◆ **WHAT TO DO**
Only the lines containing "click" should appear in the answer, copied from the listing below.

◆ **RECORDS FOR THIS EXERCISE**
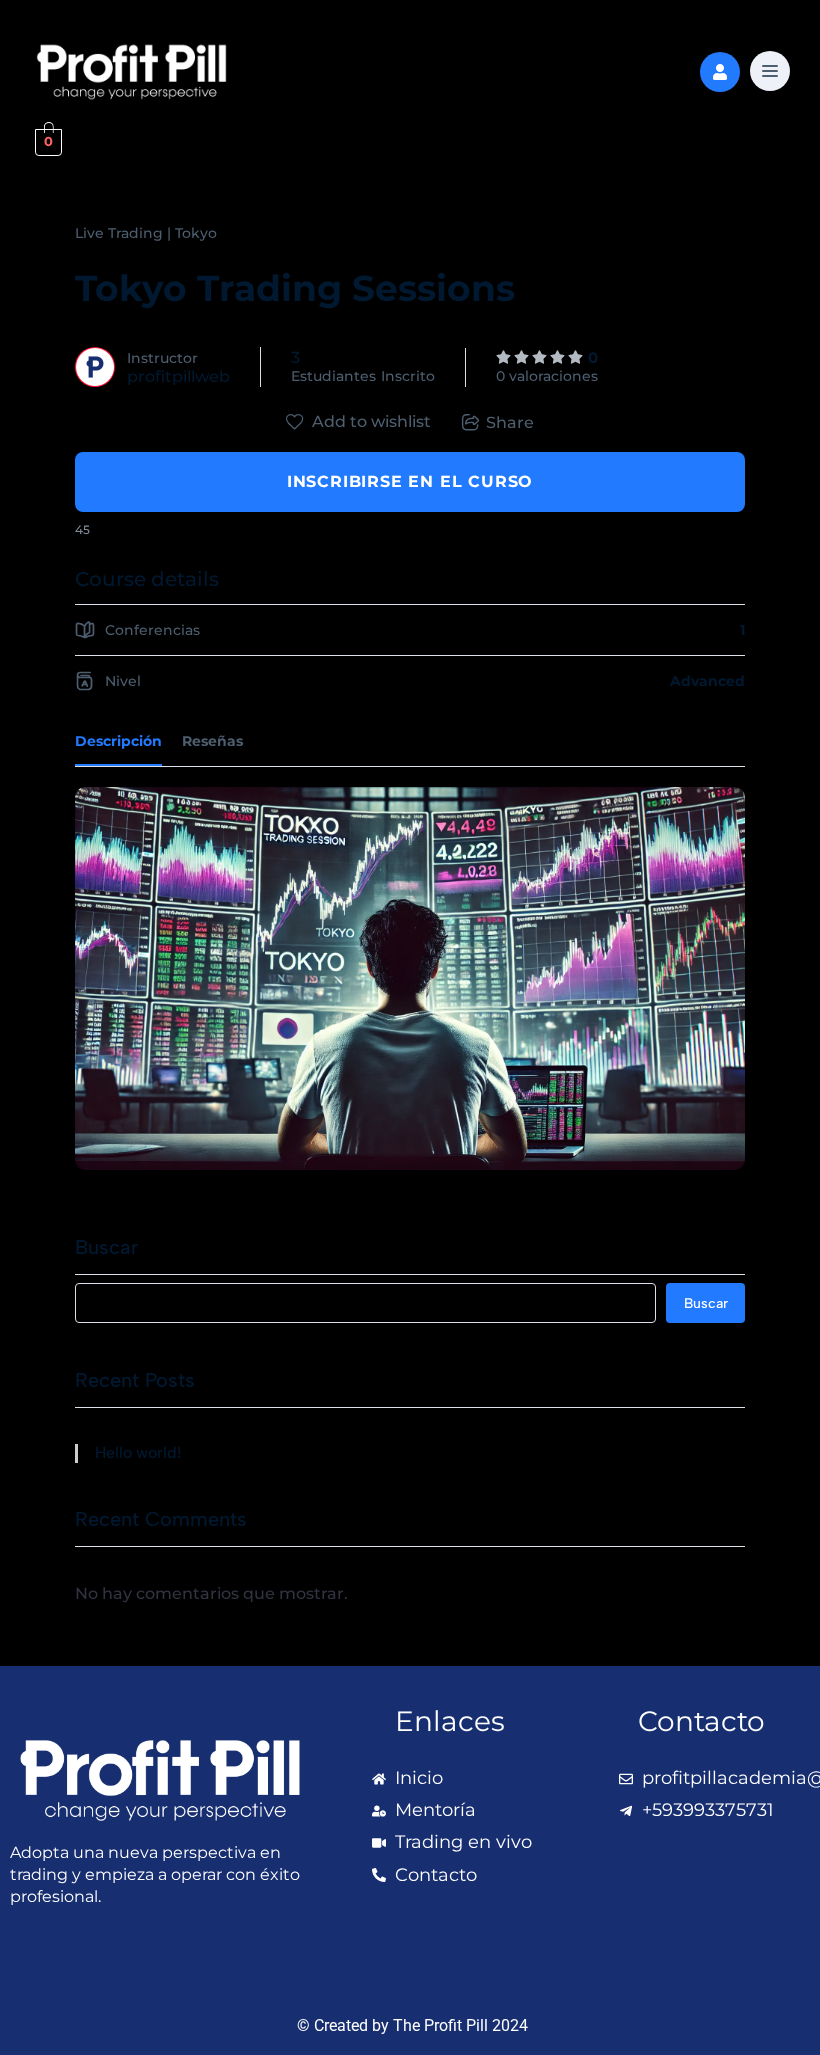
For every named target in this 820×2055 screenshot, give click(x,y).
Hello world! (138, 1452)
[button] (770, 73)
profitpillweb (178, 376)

* * *

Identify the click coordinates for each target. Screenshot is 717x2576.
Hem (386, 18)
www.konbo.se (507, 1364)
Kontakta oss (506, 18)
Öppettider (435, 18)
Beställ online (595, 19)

◆ **WRITTEN SOLUTION**
For every named target in this 820×2055 screenshot, give click(x,y).
Identify the click coordinates for each target. Screenshot is 717x2576.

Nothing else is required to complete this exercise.